Transcribe the full listing below exactly.

▶ [Data shown]
::::::::
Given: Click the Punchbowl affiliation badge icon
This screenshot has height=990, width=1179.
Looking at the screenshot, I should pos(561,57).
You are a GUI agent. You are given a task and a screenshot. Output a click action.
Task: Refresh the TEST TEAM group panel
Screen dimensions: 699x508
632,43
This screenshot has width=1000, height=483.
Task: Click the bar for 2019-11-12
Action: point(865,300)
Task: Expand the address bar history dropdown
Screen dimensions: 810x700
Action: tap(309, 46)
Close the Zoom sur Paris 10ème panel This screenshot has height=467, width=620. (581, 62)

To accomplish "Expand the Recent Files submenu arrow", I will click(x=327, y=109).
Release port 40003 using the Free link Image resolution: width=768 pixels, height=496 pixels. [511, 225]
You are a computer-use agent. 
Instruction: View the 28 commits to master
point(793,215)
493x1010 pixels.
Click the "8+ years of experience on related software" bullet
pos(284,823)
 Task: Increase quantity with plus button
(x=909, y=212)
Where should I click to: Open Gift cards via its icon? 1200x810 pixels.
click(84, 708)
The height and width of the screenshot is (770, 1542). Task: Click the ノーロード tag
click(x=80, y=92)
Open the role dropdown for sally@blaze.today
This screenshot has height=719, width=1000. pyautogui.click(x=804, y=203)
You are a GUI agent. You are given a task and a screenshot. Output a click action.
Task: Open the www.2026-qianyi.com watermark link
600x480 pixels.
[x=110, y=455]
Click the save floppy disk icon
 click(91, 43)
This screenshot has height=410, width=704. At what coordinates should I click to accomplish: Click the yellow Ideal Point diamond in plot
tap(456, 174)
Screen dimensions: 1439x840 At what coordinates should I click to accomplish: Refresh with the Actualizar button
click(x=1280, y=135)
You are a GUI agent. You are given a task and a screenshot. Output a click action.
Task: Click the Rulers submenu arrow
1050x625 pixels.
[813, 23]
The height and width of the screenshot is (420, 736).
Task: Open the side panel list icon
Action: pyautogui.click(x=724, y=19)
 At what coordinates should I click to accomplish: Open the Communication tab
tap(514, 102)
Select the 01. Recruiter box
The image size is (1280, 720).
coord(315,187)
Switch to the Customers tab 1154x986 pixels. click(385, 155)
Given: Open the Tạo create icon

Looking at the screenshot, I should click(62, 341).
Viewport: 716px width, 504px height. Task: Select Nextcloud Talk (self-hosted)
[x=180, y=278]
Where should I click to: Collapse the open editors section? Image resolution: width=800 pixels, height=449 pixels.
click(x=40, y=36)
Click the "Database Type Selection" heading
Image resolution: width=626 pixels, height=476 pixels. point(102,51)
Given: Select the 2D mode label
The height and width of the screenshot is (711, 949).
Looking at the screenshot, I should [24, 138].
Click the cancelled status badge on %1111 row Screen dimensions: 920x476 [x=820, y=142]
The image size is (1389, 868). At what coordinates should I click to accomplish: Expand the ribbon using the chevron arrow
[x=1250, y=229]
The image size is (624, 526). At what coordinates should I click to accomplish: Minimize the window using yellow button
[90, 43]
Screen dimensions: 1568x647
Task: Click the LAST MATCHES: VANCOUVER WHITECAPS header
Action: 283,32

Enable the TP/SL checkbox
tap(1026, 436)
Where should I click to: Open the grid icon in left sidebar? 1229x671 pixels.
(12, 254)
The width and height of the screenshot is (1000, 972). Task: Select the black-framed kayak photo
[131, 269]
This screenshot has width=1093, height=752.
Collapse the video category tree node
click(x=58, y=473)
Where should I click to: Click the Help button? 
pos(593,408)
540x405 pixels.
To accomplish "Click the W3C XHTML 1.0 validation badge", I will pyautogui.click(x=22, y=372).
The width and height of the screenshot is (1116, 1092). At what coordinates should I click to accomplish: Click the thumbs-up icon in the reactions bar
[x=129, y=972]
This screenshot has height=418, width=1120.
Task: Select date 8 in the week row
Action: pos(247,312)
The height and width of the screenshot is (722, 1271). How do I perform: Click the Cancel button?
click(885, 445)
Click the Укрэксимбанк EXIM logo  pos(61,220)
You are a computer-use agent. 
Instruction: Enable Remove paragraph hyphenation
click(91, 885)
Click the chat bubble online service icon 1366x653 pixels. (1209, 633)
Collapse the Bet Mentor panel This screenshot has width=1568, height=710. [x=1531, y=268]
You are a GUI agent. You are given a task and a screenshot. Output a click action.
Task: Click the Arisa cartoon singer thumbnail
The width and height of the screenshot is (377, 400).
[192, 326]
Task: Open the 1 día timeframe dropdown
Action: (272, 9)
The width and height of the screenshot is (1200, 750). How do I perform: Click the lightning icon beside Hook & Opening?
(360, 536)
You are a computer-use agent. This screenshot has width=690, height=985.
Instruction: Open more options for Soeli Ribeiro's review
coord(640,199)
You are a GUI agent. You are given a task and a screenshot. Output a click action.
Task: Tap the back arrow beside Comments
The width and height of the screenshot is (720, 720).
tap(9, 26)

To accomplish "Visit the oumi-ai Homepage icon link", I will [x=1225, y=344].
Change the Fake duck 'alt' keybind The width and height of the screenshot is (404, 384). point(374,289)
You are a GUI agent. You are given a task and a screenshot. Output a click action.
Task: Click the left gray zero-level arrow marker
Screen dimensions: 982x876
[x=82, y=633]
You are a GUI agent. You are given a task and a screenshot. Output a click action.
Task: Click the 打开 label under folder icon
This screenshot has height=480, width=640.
::::::::
▶ [Answer]
Given: Click the Punchbowl affiliation badge icon
This screenshot has height=990, width=1179.
Looking at the screenshot, I should pos(561,57).
You are a GUI agent. You are given a task and a screenshot. Output a click action.
Task: Refresh the TEST TEAM group panel
Screen dimensions: 699x508
632,43
This screenshot has width=1000, height=483.
Task: Click the bar for 2019-11-12
Action: point(865,300)
Task: Expand the address bar history dropdown
Screen dimensions: 810x700
Action: tap(309, 46)
Close the Zoom sur Paris 10ème panel This screenshot has height=467, width=620. (581, 62)

To accomplish "Expand the Recent Files submenu arrow", I will click(x=327, y=109).
Release port 40003 using the Free link Image resolution: width=768 pixels, height=496 pixels. [511, 225]
You are a computer-use agent. 
Instruction: View the 28 commits to master
point(793,215)
493x1010 pixels.
Click the "8+ years of experience on related software" bullet
pos(284,823)
 Task: Increase quantity with plus button
(x=909, y=212)
Where should I click to: Open Gift cards via its icon? 1200x810 pixels.
click(84, 708)
The height and width of the screenshot is (770, 1542). Task: Click the ノーロード tag
click(x=80, y=92)
Open the role dropdown for sally@blaze.today
This screenshot has height=719, width=1000. pyautogui.click(x=804, y=203)
You are a GUI agent. You are given a task and a screenshot. Output a click action.
Task: Open the www.2026-qianyi.com watermark link
600x480 pixels.
[x=110, y=455]
Click the save floppy disk icon
 click(91, 43)
This screenshot has height=410, width=704. At what coordinates should I click to accomplish: Click the yellow Ideal Point diamond in plot
tap(456, 174)
Screen dimensions: 1439x840 At what coordinates should I click to accomplish: Refresh with the Actualizar button
click(x=1280, y=135)
You are a GUI agent. You are given a task and a screenshot. Output a click action.
Task: Click the Rulers submenu arrow
1050x625 pixels.
[813, 23]
The height and width of the screenshot is (420, 736).
Task: Open the side panel list icon
Action: pyautogui.click(x=724, y=19)
 At what coordinates should I click to accomplish: Open the Communication tab
tap(514, 102)
Select the 01. Recruiter box
The image size is (1280, 720).
coord(315,187)
Switch to the Customers tab 1154x986 pixels. click(385, 155)
Given: Open the Tạo create icon

Looking at the screenshot, I should click(62, 341).
Viewport: 716px width, 504px height. Task: Select Nextcloud Talk (self-hosted)
[x=180, y=278]
Where should I click to: Collapse the open editors section? Image resolution: width=800 pixels, height=449 pixels.
click(x=40, y=36)
Click the "Database Type Selection" heading
Image resolution: width=626 pixels, height=476 pixels. point(102,51)
Given: Select the 2D mode label
The height and width of the screenshot is (711, 949).
Looking at the screenshot, I should [24, 138].
Click the cancelled status badge on %1111 row Screen dimensions: 920x476 [x=820, y=142]
The image size is (1389, 868). At what coordinates should I click to accomplish: Expand the ribbon using the chevron arrow
[x=1250, y=229]
The image size is (624, 526). At what coordinates should I click to accomplish: Minimize the window using yellow button
[90, 43]
Screen dimensions: 1568x647
Task: Click the LAST MATCHES: VANCOUVER WHITECAPS header
Action: 283,32

Enable the TP/SL checkbox
tap(1026, 436)
Where should I click to: Open the grid icon in left sidebar? 1229x671 pixels.
(12, 254)
The width and height of the screenshot is (1000, 972). Task: Select the black-framed kayak photo
[131, 269]
This screenshot has width=1093, height=752.
Collapse the video category tree node
click(x=58, y=473)
Where should I click to: Click the Help button? 
pos(593,408)
540x405 pixels.
To accomplish "Click the W3C XHTML 1.0 validation badge", I will pyautogui.click(x=22, y=372).
The width and height of the screenshot is (1116, 1092). At what coordinates should I click to accomplish: Click the thumbs-up icon in the reactions bar
[x=129, y=972]
This screenshot has height=418, width=1120.
Task: Select date 8 in the week row
Action: pos(247,312)
The height and width of the screenshot is (722, 1271). How do I perform: Click the Cancel button?
click(885, 445)
Click the Укрэксимбанк EXIM logo  pos(61,220)
You are a computer-use agent. 
Instruction: Enable Remove paragraph hyphenation
click(91, 885)
Click the chat bubble online service icon 1366x653 pixels. (1209, 633)
Collapse the Bet Mentor panel This screenshot has width=1568, height=710. [x=1531, y=268]
You are a GUI agent. You are given a task and a screenshot. Output a click action.
Task: Click the Arisa cartoon singer thumbnail
The width and height of the screenshot is (377, 400).
[192, 326]
Task: Open the 1 día timeframe dropdown
Action: (272, 9)
The width and height of the screenshot is (1200, 750). How do I perform: Click the lightning icon beside Hook & Opening?
(360, 536)
You are a computer-use agent. This screenshot has width=690, height=985.
Instruction: Open more options for Soeli Ribeiro's review
coord(640,199)
You are a GUI agent. You are given a task and a screenshot. Output a click action.
Task: Tap the back arrow beside Comments
The width and height of the screenshot is (720, 720).
tap(9, 26)

To accomplish "Visit the oumi-ai Homepage icon link", I will [x=1225, y=344].
Change the Fake duck 'alt' keybind The width and height of the screenshot is (404, 384). point(374,289)
You are a GUI agent. You are given a task and a screenshot. Output a click action.
Task: Click the left gray zero-level arrow marker
Screen dimensions: 982x876
[x=82, y=633]
You are a GUI agent. You are given a task and a screenshot. Output a click action.
Task: Click the 打开 label under folder icon
This screenshot has height=480, width=640.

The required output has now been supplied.